======== SOURCE PASSAGE

How about when the light goes green?
The Rio takes about 9.7-9.8 seconds to get to 60, which is on the slowish side relative to others in this class. For example, the turbo Sonic is a full second quicker and even the Mazda2 (with just 100 hp on tap and less efficient transmissions to deliver what’s on tap) is only a couple of ticks of the stopwatch behind the Rio. Probably this is because the Kia weighs about 100 pounds more than the Mazda (2,410 lbs. vs. 2,306 lbs.).
2,410 pounds is pretty porky for a small car — about 400-500 pounds more, in fact, than comparable cars weighed back in the ’80s. This is why, by the way, modern economy cars struggle to break 40 MPG on the highway while back in the ’80s, numerous economy compacts were doing almost that well in city driving — and pushing 50 on the highway — with carbureted engines.
And — in some cases — three-speed automatics.
But don’t blame Kia — or Mazda or any of the other car companies. They’re just doing what they have to (adding bulk) to comply with ever-more-demanding federal safety requirements — which are increasingly coming into conflict with federal fuel economy requirements. You can have a very safe car, or a very economical car. But not both in the same car.
At least, not without compromise — or cost.
ON THE ROAD
I tested an SX Rio — the sportiest trim — which comes with a pretty aggressive 17-inch wheel-tire package that reminded me of the current VW GTI (check the design of those pie-cutter wheels … see anything familiar?)
Ditto the handling.
The stiff sidewall tires and a very firmly calibrated suspension translate into minimal body roll — and “point and click” directional changes. Pick your line and the car will hold it, requiring very little in the way of course corrections to keep on track.
But, there is a downside — ride quality. The SX is a stiffy — and not for everyone. Both my wife and father-in-law (neither of them “sporty” minded people) made negative comments.
Now, of course, the SX is built for people who are sporty minded. Who want a firm ride. So, it’s probably not an issue. What may be, though, is the SX’s engine — which as mentioned earlier is the same engine as in the base LX and every other Rio. Put another way, a base $13k LX is just as quick as the “sporty” — and $17k — SX. I think the SX ought to be noticeably quicker than the base LX. Another 10 hp or so would do it — and probably not incur much of a fuel economy penalty.

================
======== PROVIDED INFORMATION

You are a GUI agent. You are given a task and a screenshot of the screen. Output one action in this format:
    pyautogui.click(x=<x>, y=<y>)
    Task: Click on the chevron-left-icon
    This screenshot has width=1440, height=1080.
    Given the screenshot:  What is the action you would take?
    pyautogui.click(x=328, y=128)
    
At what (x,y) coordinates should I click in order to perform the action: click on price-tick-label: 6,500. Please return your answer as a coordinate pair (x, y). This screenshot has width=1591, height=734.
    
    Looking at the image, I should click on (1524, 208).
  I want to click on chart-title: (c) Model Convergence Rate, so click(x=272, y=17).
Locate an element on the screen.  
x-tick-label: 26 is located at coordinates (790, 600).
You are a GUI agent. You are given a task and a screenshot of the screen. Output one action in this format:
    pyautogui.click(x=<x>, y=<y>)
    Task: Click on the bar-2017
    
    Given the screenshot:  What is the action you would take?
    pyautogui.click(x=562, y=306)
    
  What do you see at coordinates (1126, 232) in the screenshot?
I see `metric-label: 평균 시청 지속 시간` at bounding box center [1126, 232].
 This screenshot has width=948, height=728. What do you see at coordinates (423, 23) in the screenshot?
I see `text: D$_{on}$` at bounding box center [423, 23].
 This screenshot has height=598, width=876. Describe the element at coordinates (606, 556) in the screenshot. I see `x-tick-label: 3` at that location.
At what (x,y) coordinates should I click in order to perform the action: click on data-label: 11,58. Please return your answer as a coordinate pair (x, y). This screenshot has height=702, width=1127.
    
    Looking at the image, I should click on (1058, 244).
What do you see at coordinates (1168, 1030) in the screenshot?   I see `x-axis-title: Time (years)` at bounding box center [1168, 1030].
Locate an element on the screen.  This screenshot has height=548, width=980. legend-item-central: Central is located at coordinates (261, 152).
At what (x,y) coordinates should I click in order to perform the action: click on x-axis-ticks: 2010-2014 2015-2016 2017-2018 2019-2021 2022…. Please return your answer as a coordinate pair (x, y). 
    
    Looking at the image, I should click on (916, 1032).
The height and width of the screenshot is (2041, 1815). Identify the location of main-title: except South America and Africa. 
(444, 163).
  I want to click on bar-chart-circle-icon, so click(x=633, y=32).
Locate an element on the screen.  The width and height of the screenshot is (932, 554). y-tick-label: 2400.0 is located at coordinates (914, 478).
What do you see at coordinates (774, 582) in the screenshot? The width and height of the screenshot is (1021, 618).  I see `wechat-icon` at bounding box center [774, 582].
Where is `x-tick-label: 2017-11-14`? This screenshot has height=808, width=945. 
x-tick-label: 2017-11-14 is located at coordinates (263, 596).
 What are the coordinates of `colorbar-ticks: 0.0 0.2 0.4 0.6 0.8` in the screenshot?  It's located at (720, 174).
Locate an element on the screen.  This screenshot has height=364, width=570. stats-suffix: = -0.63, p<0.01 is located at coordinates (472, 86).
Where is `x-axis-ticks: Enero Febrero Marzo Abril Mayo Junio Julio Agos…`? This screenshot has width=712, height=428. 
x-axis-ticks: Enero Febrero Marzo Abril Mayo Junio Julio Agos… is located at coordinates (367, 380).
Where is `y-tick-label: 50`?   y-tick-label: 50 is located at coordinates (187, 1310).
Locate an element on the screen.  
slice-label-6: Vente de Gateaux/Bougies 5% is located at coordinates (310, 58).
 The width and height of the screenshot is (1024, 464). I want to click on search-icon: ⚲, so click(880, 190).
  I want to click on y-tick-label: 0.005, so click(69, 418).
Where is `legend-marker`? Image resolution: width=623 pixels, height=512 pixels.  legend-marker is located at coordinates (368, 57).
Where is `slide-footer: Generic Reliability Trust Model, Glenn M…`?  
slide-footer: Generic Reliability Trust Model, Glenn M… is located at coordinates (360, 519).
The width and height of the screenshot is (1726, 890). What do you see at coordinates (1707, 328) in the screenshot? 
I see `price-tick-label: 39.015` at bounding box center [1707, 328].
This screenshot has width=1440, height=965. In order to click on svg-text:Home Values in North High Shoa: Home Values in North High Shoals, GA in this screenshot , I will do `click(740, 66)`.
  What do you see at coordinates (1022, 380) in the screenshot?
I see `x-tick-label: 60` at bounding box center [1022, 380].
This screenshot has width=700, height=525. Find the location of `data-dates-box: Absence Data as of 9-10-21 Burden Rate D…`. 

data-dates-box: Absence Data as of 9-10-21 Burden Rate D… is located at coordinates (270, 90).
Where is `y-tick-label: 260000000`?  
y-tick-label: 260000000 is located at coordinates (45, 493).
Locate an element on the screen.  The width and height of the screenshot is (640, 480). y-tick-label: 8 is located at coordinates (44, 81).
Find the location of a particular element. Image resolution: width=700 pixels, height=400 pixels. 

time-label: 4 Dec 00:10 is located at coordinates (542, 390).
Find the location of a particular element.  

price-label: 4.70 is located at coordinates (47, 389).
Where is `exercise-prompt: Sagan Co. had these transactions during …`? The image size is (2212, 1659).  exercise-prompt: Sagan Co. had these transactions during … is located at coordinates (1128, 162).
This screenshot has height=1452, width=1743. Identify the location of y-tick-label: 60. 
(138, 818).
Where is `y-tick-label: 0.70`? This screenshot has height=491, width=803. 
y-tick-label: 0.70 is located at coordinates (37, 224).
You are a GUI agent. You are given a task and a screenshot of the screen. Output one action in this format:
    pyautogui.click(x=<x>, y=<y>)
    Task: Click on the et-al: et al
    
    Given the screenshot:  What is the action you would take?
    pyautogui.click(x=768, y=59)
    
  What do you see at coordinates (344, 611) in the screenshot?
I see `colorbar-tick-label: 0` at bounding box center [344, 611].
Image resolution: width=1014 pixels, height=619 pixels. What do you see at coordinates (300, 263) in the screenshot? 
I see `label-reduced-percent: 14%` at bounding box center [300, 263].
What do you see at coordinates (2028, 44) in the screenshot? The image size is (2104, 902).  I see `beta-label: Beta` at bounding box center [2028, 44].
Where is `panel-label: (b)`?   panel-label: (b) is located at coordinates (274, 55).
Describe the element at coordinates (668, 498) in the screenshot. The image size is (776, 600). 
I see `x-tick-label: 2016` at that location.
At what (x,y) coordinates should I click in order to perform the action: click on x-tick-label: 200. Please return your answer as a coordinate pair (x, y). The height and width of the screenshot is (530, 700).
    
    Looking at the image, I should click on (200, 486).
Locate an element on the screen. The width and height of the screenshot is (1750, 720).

================

• EXPLORE THE MATERIAL:
**A)** Rewrite the stretch of the Kia Rio review from "At least, not" through "keep on track.", replacing "suspension" with "damping".
**B)** According to the Kia Rio review, how much does the Rio weigh?
**C)** List every car model other than the Rio that the Kia Rio review mentions.
The material is not required for any of the work here.

• TASK-BY-TASK OUTPUTS:
**A)**
At least, not without compromise — or cost.
ON THE ROAD
I tested an SX Rio — the sportiest trim — which comes with a pretty aggressive 17-inch wheel-tire package that reminded me of the current VW GTI (check the design of those pie-cutter wheels … see anything familiar?)
Ditto the handling.
The stiff sidewall tires and a very firmly calibrated damping translate into minimal body roll — and “point and click” directional changes. Pick your line and the car will hold it, requiring very little in the way of course corrections to keep on track.

**B)** 2,410 pounds

**C)**
- Sonic (turbo)
- Mazda2
- VW GTI